In this article, we will be discussing various possible sequence to sequence architectures for implementing Machine Translation. Even though the primary problem that we will try to solve at hand would be Machine Translation, but the same Architectures, with slight modifications, also apply to other Machine Learning use-cases such as, but not limited to:

· Text Summarisation — a model to produce a summary of the input text

· Question Answering — a model to produce an answer to an input question

· Dialog — a model to generate the next dialogue/utterance in the sequence

· Document Classification — a model to classify the input document as sport, politics, finance etc

Thus, mastering the art of designing sequence to sequence architectures for Machine Translation would additionally arm you to tackle any of the above use-cases effortlessly.

Introduction

Machine Translation, as the name suggests, is a machine learning model that would help us convert text from one language to another. In this article, we will look at translating English sentences to French. I would grade this article as fairly Advanced and thus I would expect you to have a foundational knowledge of Recurrent Neural Networks including Long Short Term Memory & Gated Recurrent Unit — as we will be using these as building blocks for constructing the Sequence to Sequence Architectures. Also, a prior understanding of foundational concepts pertaining to Natural Language Processing viz. Word Embedding, Tokenization, Vocabulary, Corpus etc. will help you navigate confidently through this article.

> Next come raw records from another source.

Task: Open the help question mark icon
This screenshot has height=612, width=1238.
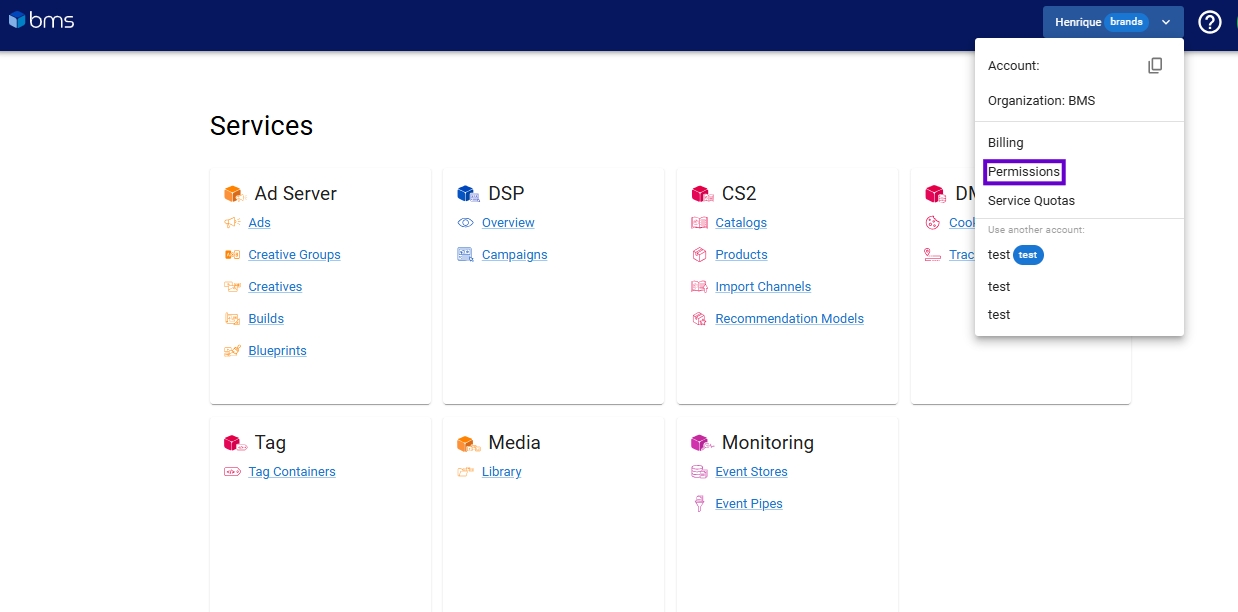Action: click(1209, 22)
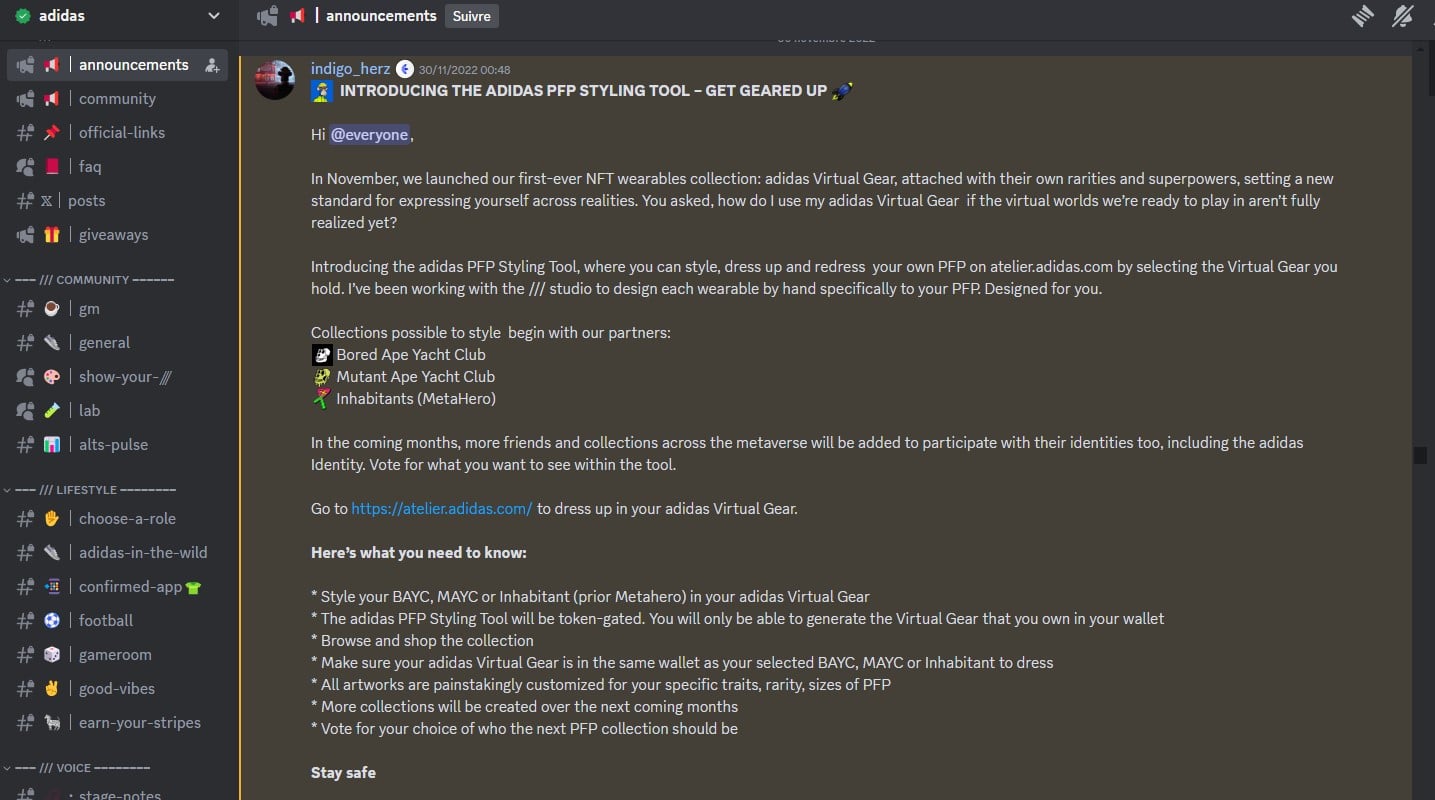1435x800 pixels.
Task: Click the invite members icon beside announcements
Action: (x=211, y=64)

Without much ado, let’s now dive into the interesting world of Sequence to Sequence Architectures.

The following Sequence to Sequence Architectures will be covered in the article.

· Classic Many to Many Architecture

· Many to Many Architecture with Embedding & Bidirectional Layers

· Encoder — Decoder Architecture

I will be supplementing the text with self-doodled architecture diagrams and code snippets to ensure that I do a fair justice to explaining these concepts.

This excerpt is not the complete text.